- _Page excerpt_
▬▬▬▬▬▬

Humans do poorly with uncertainty. We cope better with the certainty of a bad outcome than with the uncertainty of a good one. The pandemic was a journey through deep physical and emotional uneasiness — no one knew what life would be like on the other side. That’s exactly the space in which most chaplaincy work takes place.
As a chaplain, I accompany people on their journeys through liminal space — the Hebrew term for chaplain is melaveh ruchani, spiritual accompanier. Chaplains work in spaces where people are likely to have liminal experiences: prisons, the military, and hospitals, to name a few. Since I work in a hospital, I usually work with people recovering from trauma, going through chemo, recuperating from surgery, dying (perhaps the biggest liminal space.) No one I work with knows where or how their journeys will end. All they have is hope, or forbearance, or sometimes just a desperate will to keep going.
Despite my experience helping others, I am not any better than the average person at managing my own uncertainty. For comfort and inspiration, I typically turn to Tanach, the Bible. I find reading how our ancestors coped as they made their way through difficult transitions helpful when trying to navigate my own.
One of the most profound liminal spaces in Tanach is Moses’ time on Mount Sinai. While Moses was up on the mountain receiving the Torah, he was shrouded in clouds. The Jewish people, waiting impatiently at the base of the mountain they had been prohibited to touch, had no way to know what was happening at its top. Even though God had told them what was to happen, once Moses was out of sight, they were terrified they had been abandoned. While Moses was receiving detailed instructions for how the Jewish people were to become a moral and ethical people, they instead engaged in the most scandalous and immoral behavior possible — they desecrated their own covenant and created a golden calf to worship. They preferred the certainty of bad to the uncertainty of good.
In their terror, the Jewish people cried out to Aaron, Moses’ brother, who was in charge in Moses’ absence: “This Moses, who brought us out of the land of Egypt, we don’t know what has happened to him!” I wonder if there might have been a better outcome if Aaron had offered compassion and support rather than responding “Hey, men, grab everyone’s gold earrings and bring them to me.”

▬▬▬▬▬▬

- _Available data_
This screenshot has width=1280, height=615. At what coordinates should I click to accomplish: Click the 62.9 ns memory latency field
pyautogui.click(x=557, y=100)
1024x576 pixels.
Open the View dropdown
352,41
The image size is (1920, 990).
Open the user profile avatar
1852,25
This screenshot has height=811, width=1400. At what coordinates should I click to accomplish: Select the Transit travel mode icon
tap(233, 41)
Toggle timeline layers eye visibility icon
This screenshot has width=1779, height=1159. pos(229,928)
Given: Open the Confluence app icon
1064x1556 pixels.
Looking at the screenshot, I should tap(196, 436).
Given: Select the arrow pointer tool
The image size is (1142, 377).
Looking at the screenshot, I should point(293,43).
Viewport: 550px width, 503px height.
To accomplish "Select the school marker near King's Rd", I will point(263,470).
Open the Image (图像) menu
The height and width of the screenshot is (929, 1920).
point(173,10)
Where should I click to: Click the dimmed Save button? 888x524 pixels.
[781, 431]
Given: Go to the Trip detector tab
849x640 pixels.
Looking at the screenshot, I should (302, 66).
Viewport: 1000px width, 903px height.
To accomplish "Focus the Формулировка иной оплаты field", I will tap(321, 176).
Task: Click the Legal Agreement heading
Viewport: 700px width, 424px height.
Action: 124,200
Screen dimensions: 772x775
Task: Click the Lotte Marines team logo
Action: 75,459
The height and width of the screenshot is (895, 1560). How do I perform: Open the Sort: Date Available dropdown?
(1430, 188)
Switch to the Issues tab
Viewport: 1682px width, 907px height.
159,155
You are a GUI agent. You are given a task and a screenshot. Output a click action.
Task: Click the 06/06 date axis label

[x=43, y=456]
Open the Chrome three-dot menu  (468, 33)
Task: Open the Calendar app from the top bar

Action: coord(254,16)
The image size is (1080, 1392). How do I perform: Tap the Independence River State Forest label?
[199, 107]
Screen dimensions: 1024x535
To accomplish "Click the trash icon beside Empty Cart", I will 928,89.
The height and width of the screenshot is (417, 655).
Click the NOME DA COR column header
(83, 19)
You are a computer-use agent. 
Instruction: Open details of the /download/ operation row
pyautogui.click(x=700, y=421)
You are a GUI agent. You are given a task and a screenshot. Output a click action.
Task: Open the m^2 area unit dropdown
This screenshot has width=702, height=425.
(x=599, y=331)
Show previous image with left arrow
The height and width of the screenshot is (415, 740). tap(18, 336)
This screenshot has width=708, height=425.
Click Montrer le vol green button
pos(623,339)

▬▬▬▬▬▬

- _Your goal_
According to the chaplaincy text, what is the Hebrew term for chaplain?

- _Reply to the exercise_
Melaveh ruchani, meaning spiritual accompanier.